Disadvantages of Garbage Collection:
 Consumes computing resources in deciding what memory is to be freed, reconstructing facts that may have been known to the programmer often leading to decreased or uneven performance.
    Interaction with memory hierarchy effects can make this overhead intolerable in circumstances that are hard to predict or to detect in routine testing.
    The moment when the garbage is actually collected can be unpredictable, resulting in stalls scattered throughout a session.
    Memory may leak despite the presence of a garbage collector, if references to unused objects are not themselves manually disposed of. This is described as a logical memory leak.The belief that garbage collection eliminates all leaks leads many programmers not to guard against creating such leaks.
    In virtual memory environments, it can be difficult for the garbage collector to notice when collection is needed, resulting in large amounts of accumulated garbage, a long, disruptive collection phase, and other programs’ data swapped out.
    Garbage collectors often exhibit poor locality (interacting badly with cache and virtual memory systems), occupy more address space than the program actually uses at any one time, and touch otherwise idle pages.
    Garbage collectors may cause thrashing, in which a program spends more time copying data between various grades of storage than performing useful work.

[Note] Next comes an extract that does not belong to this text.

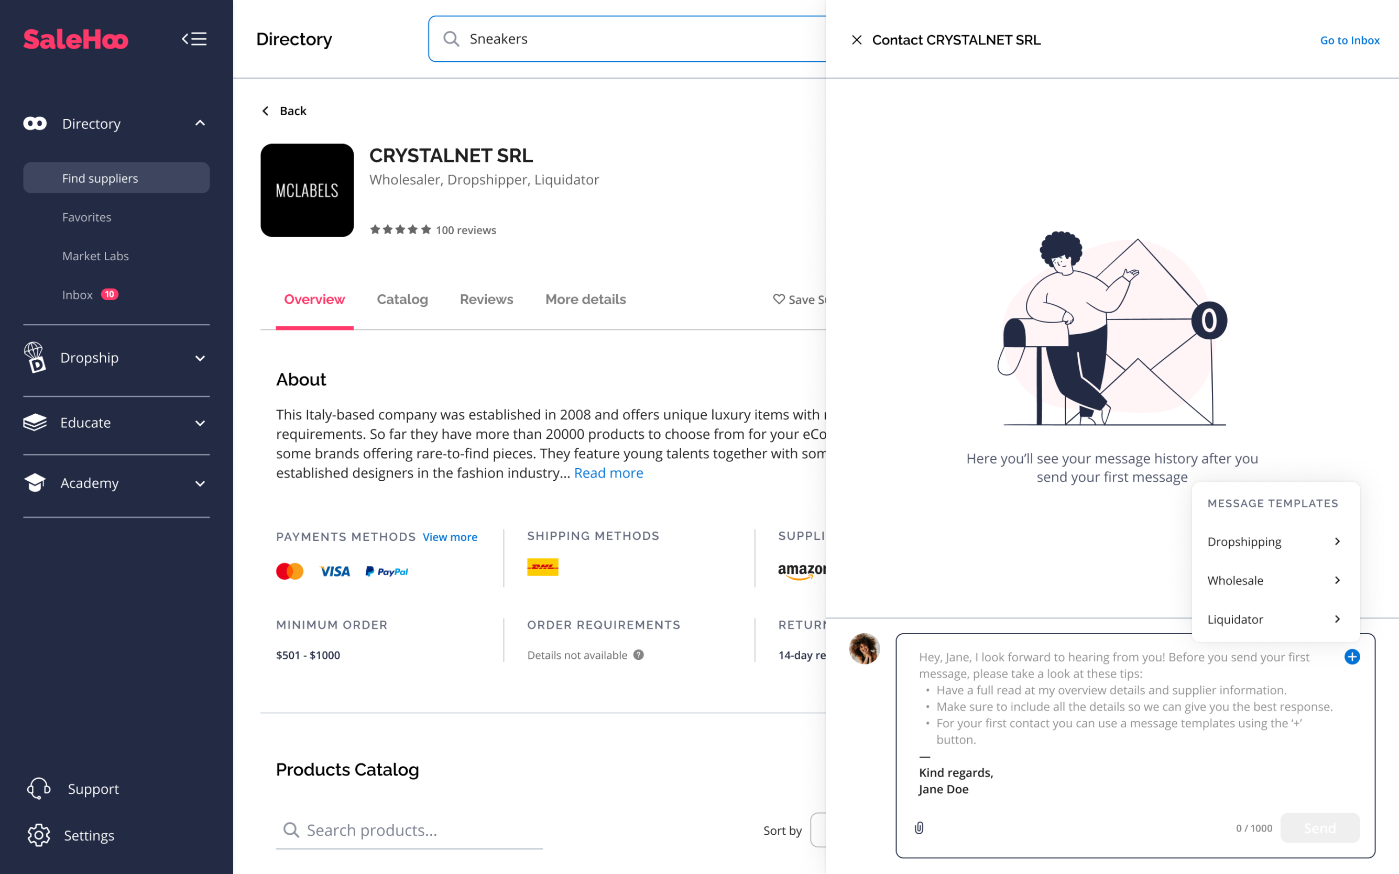
Task: Collapse the sidebar using the menu icon
Action: (194, 39)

what's the difference between the serial, parallel and CMS (Concurrent-Mark-Sweep) collectors?
 first of all, let's take a look which collectors operate on the young generation and which on the tenured (old) generation:
 the following collectors operate on the young generation:
-XX:+UseSerialGC
-XX:+UseParallelGC
-XX:+UseParNewGC

the following collectors operate on the old generation:
-XX:+UseParallelOldGC
-XX:+UseConcMarkSweepGC

what's the difference between the Serial and the Parallel collector?
both the serial and parallel collectors cause a stop-the-world during the GC.
so what's the difference between them?
a serial collector is a default copying collector which uses only one GC thread for the GC operation, while a parallel collector uses multiple GC threads for the GC operation.

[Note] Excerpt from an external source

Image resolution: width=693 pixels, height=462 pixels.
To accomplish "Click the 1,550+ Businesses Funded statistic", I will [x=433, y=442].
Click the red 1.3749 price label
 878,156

what's the difference between the Parallel and the CMS collector?
the CMS performs the following steps (all made by only one GC thread):
- initial mark
- concurrent marking
- remark
- concurrent sweeping
 there are two differences between a parallel and a CMS collectors:
1) the parallel uses multiple GC threads, while the CMS uses only one.
2) the parallel is a 'stop-the-world' collector, while the CMS stops the world only during the initial mark and remark phases.
during the concurrent marking and sweeping phases, the CMS thread runs along with the application's threads.
  if you wish to combine both parallelism and concurrency in your GC, you can use the following:
-XX:UserParNewGC for the new generation (multiple GC threads)
-XX:+UseConcMarkSweepGC for the old generation (one GC thread, freezes the JVM only during the initial mark and remark phases)

Selecting a Garbage Collector
 If the application has a small data set (up to approximately 100MB), then
        select the serial collector with -XX:+UseSerialGC.

    If the application will be run on a single processor and there are no pause time requirements, then
        let the VM select the collector, or
        select the serial collector with -XX:+UseSerialGC.

    If (a) peak application performance is the first priority and (b) there are no pause time requirements or pauses of one second or longer are acceptable, then
        let the VM select the collector, or
        select the parallel collector with -XX:+UseParallelGC and (optionally) enable parallel compaction with -XX:+UseParallelOldGC.

    If response time is more important than overall throughput and garbage collection pauses must be kept shorter than approximately one second, then
        select the concurrent collector with -XX:+UseConcMarkSweepGC. If only one or two processors are available, consider using incremental mode

Parameter to Enable Garbage Collection Logs
-XX:+PrintGCTimeStamps
-XX:+PrintGCDetails